The above commands recode PV values into all levels, but we can also simplify, e.g., by distinguishing only students below level 2 (value 1) and those at level 2 or above (value 0).
With these variables, we can calculate the percentages of students at different levels. Let’s compute this for Poland.
. repest PISA if cnt=="POL" , estimate(freq math@level)
Survey parameters have been changed to PISA2015
_pooled..........
: _pooled
------------------------------------------------------------------------------
| Coefficient Std. err. z P>|z| [95% conf. interval]
------------+----------------------------------------------------------------
math_level_0 | .0740546 .0629373 1.18 0.239 -.0493001 .1974094
math_level_1 | 1.129739 .2436488 4.64 0.000 .6521962 1.607282
math_level_2 | 6.367772 .5078255 12.54 0.000 5.372453 7.363092
math_level_3 | 15.4304 .7576769 20.37 0.000 13.94538 16.91542
math_level_4 | 23.75994 .9219499 25.77 0.000 21.95295 25.56692
math_level_5 | 25.58255 .8678128 29.48 0.000 23.88167 27.28344
math_level_6 | 18.24058 .6846419 26.64 0.000 16.89871 19.58245
math_level_7 | 7.499555 .4674799 16.04 0.000 6.583311 8.415799
math_level_8 | 1.915414 .2991674 6.40 0.000 1.329057 2.501771
------------------------------------------------------------------------------3.7.2 Linear regression
In this example, we’ll analyze the association between students’ socio-economic status (ESCS) and their math scores (PV@MATH).
The results(add(r2 N)) option: This option allows you to add extra statistics to the results table, which Stata stores by default.
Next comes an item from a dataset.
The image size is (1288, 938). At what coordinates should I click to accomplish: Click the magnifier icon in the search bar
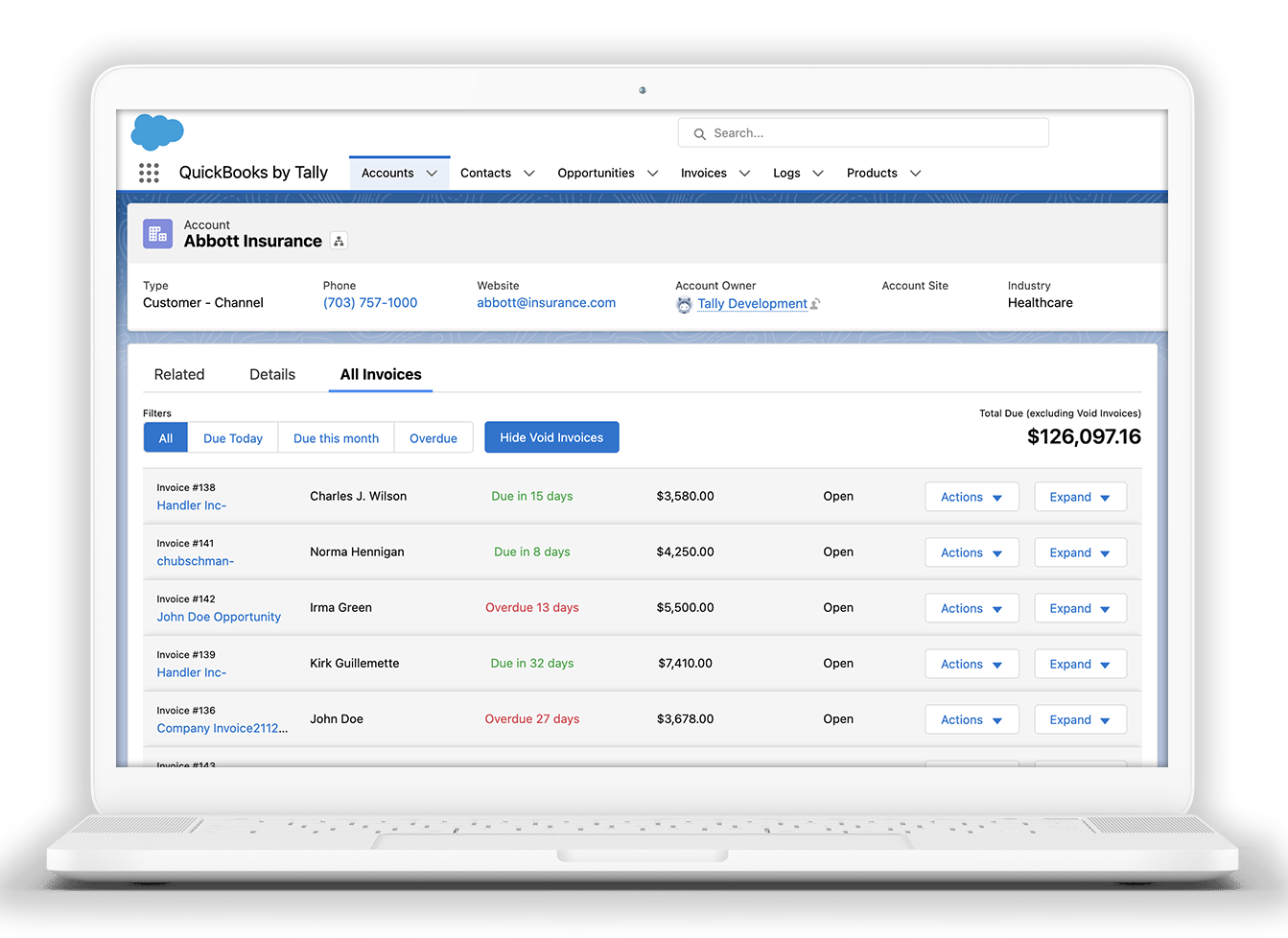[700, 133]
Here, we add R-squared (e_r2) - a measure of model fit, and number of observations (e_N).
We’ll conduct the analyses separately for Poland and the Czech Republic.
* Linear regression model
* Standard, linear effect
. repest PISA, estimate(stata: reg PV@MATH ESCS) by(cnt) results(add(r2 N))
Survey parameters have been changed to PISA2015
`"CZE"' `"POL"'
CZE..........
cnt : CZE
------------------------------------------------------------------------------
| Coefficient Std. err. z P>|z| [95% conf. interval]
------------+----------------------------------------------------------------
ESCS | 50.58072 1.800561 28.09 0.000 47.05168 54.10975
_cons | 492.6841 1.810705 272.10 0.000 489.1352 496.2331
e_r2 | .2204457 .0121808 18.10 0.000 .1965719 .2443196
e_N | 8301 . . . . .
------------------------------------------------------------------------------
POL..........
cnt : POL
------------------------------------------------------------------------------
| Coefficient Std. err. z P>|z| [95% conf. interval]
------------+----------------------------------------------------------------
ESCS | 40.34929 1.857624 21.72 0.000 36.70842 43.99017
_cons | 494.8693 1.851499 267.28 0.000 491.2404 498.4981
e_r2 | .1625078 .0129805 12.52 0.000 .1370666 .187949
e_N | 5875 . . . . .
------------------------------------------------------------------------------
* Nonlinear ESCS effect
. repest PISA, estimate(stata: reg PV@MATH c.ESCS##c.ESCS) by(cnt) results(add(r2 N))
Survey parameters have been changed to PISA2015
`"CZE"' `"POL"'
CZE..........
cnt : CZE
-------------------------------------------------------------------------------
| Coefficient Std. err. z P>|z| [95% conf. interval]
--------------+----------------------------------------------------------------
ESCS | 49.8014 1.80252 27.63 0.000 46.26852 53.33427
c_ESCS_c_ESCS | -5.542008 1.618431 -3.42 0.001 -8.714074 -2.369941
_cons | 496.8342 2.284468 217.48 0.000 492.3567 501.3117
e_r2 | .2233969 .0118917 18.79 0.000 .2000896 .2467041
e_N | 8301 . . . . .
-------------------------------------------------------------------------------
POL..........
cnt : POL
-------------------------------------------------------------------------------
| Coefficient Std. err. z P>|z| [95% conf. interval]
--------------+----------------------------------------------------------------
ESCS | 40.10634 1.979861 20.26 0.000 36.22588 43.98679
c_ESCS_c_ESCS | -1.108514 2.206676 -0.50 0.615 -5.433519 3.216491
_cons | 495.7264 2.62605 188.77 0.000 490.5794 500.8733
e_r2 | .1627424 .0128378 12.68 0.000 .1375808 .187904
e_N | 5875 . . . . .
-------------------------------------------------------------------------------
* Linear regression model
* Standard, linear effect
. repest PISA, estimate(stata: reg PV@MATH ESCS) by(cnt) results(add(r2 N))
Survey parameters have been changed to PISA2015
`"CZE"' `"POL"'
CZE..........
cnt : CZE
------------------------------------------------------------------------------
| Coefficient Std. err. z P>|z| [95% conf. interval]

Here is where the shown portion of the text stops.